Roquemaure is known as "La Capitale des Amoureux", or "The Capital of Lovers". In 1868 the relics of St. Valentine arrived after being purchased from Rome by Maximilian Richard, a local dignitary, as it was believed that the relics would protect the vines from phylloxera which ravaged the vineyards in 1866. The relics are kept in the 14th century collegiate church and each year the St Valentine Festival of the Kiss attracts over 20,000 people.
Reporter Pierre-Marie Doutrelant revealed that "the growers of Côtes du Rhône planted mourvèdre and syrah, two low-yield grapes that give the wine finesse, strictly for the benefit of government inspectors. Then, when the inspectors left, they grafted cheap high-yield vines—grenache and carignan—back onto the vines" (Prial)
Côtes du RhôneEdit
At the generic level, the official AOC Côtes du Rhône region stretches 200 km from Vienne in the north to Avignon in the south and from the foothills of the Massif Central in the west to the fore-slopes of the Vaucluse and Luberon mountains east of the town of Orange. 171 communes in the French departments of Ardèche, Bouches du Rhône, Drôme, Gard, Loire, and Vaucluse are concerned with production from the 83,839 (2008) hectares of vineyard. The average yield is 52 hectolitres per hectare. Wines of all three colours must have a minimum alcohol content of 11%. The average annual production of CDR of around 3.3 million hectolitres – 419 million bottles – (2005/2006), is assured by 5,292 concerns including 5,202 growers, 875 private producers, 70 co-operative wineries, and 20 merchant/producers and blenders, making it one of the largest single appellation regions in the world.
Red and rosé wines are made from Grenache noir, Syrah, Cinsault, Carignane, Counoise and Mourvèdre grapes varieties. A maximum of 20% white varieties may be used in the rosés. All reds grown south of Montélimar must contain a minimum of 40% Grenache, and may contain up to 5% white grapes. A red from anywhere in the appellation must contain a minimum of 15% Syrah and/or Mourvedre. The whites must contain a minimum blend of 80% Clairette, Grenache blanc, Marsanne, Roussanne, Bourboulenc, and Viognier. Ugni blanc and Picpoul blanc may be used as secondary varieties.
There are two sub regions of Rhône wines:
1. Côtes du Rhône septentrional in the northern part of the region from Vienne to Valence. The vines are cultivated on very steep slopes making the harvest extremely arduous. The grapes are manually picked and have to be hauled up the hillside on trolleys, a feature which adds to the price. Syrah is the dominant red grape in this area.
2. Côtes du Rhône méridional from Montélimar to Avignon in the southern latitudes, produced by 123 communes.

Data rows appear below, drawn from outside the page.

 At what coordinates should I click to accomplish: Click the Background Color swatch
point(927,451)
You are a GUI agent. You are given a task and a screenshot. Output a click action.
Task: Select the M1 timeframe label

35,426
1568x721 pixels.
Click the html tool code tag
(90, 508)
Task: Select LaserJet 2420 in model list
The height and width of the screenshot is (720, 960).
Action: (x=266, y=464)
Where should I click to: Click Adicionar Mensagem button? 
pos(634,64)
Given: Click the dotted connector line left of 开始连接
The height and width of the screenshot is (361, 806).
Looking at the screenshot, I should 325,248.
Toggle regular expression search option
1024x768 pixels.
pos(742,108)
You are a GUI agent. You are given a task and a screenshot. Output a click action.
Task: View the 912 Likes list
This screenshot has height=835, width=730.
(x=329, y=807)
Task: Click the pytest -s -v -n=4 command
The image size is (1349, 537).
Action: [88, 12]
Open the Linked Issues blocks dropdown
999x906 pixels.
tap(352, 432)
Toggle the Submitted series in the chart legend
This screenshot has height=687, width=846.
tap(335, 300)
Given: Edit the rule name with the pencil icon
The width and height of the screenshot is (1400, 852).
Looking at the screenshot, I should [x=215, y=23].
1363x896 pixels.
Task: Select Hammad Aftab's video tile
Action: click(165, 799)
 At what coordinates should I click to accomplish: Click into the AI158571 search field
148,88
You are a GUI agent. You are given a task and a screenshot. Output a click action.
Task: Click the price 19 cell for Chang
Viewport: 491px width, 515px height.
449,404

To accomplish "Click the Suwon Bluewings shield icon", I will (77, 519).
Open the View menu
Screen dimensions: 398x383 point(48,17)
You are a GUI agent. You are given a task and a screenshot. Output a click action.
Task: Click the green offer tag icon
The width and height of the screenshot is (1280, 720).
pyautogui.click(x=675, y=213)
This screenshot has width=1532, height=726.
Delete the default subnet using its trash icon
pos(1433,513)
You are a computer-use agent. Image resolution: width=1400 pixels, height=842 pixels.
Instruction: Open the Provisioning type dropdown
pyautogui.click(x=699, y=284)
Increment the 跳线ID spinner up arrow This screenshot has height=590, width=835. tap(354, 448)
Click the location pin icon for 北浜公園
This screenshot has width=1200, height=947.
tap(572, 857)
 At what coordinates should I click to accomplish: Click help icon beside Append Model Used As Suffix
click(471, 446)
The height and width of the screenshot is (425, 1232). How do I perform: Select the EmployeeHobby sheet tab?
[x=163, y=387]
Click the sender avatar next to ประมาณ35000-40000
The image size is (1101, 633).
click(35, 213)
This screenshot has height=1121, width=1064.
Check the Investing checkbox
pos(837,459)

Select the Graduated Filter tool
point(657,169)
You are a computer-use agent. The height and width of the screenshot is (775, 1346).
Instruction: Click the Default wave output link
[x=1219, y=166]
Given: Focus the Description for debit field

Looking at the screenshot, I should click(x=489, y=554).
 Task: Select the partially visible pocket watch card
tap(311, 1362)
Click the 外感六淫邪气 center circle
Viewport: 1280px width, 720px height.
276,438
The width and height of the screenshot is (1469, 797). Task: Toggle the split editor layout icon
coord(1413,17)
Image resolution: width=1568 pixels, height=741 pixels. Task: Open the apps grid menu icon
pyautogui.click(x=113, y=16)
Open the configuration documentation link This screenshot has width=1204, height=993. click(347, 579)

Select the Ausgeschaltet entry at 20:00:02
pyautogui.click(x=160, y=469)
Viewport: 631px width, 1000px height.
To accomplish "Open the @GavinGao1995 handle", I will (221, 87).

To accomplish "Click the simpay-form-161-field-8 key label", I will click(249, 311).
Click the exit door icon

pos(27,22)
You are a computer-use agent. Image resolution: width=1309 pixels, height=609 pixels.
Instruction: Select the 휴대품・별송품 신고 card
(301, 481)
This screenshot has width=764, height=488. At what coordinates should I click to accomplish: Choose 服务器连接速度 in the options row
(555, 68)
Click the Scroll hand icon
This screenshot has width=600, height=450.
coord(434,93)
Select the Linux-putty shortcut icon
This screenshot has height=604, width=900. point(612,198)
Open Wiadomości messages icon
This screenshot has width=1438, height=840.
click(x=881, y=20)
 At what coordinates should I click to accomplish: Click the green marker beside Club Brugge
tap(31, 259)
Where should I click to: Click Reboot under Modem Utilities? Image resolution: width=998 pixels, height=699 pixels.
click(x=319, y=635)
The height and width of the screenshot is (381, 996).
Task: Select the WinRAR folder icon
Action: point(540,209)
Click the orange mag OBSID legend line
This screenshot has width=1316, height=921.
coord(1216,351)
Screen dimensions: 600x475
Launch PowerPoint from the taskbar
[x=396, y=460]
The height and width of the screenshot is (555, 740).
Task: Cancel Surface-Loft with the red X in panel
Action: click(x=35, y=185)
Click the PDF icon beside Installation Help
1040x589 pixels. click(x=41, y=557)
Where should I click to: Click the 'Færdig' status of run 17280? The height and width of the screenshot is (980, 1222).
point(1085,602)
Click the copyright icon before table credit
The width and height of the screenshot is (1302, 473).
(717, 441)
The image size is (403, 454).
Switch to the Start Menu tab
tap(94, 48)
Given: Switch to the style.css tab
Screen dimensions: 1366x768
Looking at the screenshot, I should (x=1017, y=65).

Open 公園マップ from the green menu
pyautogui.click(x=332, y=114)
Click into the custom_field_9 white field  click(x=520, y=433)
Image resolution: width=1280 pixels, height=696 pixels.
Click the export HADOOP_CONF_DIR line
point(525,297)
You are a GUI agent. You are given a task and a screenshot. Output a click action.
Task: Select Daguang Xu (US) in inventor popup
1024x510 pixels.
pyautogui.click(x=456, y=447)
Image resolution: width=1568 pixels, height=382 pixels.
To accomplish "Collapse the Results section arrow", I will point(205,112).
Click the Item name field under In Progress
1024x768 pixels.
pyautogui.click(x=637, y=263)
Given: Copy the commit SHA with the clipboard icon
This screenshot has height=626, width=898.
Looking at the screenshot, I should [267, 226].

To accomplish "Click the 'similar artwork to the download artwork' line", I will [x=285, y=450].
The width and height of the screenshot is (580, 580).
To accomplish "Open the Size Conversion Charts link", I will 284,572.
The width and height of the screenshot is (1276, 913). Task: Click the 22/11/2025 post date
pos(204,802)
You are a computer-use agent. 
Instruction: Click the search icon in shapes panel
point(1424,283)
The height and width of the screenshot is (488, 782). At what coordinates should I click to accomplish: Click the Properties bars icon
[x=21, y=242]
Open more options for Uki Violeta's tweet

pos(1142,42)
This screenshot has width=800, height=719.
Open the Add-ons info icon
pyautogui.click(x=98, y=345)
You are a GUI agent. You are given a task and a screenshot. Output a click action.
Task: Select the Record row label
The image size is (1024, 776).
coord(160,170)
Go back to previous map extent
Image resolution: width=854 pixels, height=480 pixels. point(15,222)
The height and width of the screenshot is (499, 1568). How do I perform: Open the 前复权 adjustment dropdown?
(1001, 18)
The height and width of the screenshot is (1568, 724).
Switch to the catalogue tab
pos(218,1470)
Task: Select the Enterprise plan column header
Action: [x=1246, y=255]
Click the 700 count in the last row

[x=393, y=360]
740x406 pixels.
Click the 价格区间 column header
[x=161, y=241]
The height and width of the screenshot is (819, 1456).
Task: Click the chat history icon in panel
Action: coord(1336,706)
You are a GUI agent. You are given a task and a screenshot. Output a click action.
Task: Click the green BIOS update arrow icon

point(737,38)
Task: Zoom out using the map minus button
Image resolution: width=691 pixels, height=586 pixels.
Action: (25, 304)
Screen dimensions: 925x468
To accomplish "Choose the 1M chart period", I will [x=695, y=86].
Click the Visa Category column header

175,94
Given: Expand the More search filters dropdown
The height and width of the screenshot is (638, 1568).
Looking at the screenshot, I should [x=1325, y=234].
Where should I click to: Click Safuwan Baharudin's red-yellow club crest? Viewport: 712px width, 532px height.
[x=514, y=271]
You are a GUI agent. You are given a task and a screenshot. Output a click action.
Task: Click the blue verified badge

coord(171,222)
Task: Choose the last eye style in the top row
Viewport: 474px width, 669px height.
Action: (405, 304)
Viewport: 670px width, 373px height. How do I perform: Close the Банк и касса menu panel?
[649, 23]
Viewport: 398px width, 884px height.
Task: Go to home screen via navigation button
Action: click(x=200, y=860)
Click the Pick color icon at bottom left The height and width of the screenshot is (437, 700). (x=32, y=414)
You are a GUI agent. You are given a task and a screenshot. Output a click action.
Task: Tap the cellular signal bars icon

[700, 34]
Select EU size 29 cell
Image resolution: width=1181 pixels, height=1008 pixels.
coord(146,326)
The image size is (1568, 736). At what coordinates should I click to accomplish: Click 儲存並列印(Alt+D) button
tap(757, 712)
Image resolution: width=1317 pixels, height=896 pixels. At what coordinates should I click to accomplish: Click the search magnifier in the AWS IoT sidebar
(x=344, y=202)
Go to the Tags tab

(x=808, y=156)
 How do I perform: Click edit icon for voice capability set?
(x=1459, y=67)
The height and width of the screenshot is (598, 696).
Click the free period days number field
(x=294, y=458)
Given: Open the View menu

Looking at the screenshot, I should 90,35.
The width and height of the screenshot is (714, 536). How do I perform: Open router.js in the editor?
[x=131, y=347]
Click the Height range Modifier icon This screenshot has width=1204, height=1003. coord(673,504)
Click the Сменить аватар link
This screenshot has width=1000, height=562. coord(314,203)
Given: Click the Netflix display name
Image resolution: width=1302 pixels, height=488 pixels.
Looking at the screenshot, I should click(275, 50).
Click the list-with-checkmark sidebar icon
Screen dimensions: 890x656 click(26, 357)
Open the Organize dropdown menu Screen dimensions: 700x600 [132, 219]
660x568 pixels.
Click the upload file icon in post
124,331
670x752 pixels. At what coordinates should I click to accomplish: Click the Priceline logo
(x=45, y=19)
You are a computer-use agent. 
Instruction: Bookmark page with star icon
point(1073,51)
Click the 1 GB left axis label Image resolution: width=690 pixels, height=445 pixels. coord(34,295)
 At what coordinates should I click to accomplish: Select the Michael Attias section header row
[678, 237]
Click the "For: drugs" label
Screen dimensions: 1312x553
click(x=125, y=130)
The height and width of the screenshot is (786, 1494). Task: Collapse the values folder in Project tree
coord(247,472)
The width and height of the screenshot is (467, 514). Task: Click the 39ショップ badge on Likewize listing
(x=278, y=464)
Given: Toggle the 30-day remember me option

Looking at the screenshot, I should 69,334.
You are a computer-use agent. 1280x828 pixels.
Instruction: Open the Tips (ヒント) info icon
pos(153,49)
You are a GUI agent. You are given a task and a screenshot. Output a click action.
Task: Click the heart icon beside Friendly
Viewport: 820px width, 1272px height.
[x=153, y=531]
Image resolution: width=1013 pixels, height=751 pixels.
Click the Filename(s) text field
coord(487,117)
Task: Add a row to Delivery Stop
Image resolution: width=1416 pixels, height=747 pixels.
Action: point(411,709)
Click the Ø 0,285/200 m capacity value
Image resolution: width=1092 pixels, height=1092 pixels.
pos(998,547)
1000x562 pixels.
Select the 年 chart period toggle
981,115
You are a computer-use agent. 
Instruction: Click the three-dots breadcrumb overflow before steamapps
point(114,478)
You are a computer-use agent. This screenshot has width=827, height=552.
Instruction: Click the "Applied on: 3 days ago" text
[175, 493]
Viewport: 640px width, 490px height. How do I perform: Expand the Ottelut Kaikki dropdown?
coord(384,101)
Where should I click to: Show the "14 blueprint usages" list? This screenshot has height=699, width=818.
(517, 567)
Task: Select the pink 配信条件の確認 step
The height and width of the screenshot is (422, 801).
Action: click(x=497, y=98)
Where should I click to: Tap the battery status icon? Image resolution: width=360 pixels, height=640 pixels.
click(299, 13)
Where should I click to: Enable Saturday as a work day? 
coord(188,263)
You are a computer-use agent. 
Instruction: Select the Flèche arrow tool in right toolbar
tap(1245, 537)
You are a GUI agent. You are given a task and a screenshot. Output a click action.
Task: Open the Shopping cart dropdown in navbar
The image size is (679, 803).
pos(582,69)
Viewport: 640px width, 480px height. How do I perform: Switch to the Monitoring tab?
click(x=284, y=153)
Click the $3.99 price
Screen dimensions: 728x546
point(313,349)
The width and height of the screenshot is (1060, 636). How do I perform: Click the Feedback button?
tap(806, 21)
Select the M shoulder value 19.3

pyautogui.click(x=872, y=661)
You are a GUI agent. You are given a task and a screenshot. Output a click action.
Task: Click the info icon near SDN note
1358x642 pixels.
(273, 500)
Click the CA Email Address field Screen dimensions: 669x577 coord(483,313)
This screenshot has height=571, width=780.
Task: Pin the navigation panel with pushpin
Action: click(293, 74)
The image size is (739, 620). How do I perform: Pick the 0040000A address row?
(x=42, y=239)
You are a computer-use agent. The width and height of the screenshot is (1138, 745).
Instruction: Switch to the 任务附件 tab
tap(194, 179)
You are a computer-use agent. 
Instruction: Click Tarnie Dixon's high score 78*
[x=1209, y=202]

The great majority of these are cultivated on the eastern side of the Rhône between the river bank near the town of Orange, and the Vaucluse-Luberon chain of mountains. The wines here are anchored by Grenache noir but typically include other grapes such as Syrah and Mourvedre. The reds range in color from deep crimson and ruby to almost purple and are generally full-bodied with rich but smooth tannins, though Lirac and others from the right bank tend to be somewhat lighter. They all go very well with game and other rich meat dishes.
The whites range from dry with a tang of citrus to fuller, rounder wines which can be consumed as an aperitif. Condrieu, a septentrional, is one of the rarest white wines in the world and is produced from 100% Viognier – a notoriously difficult grape to vinify.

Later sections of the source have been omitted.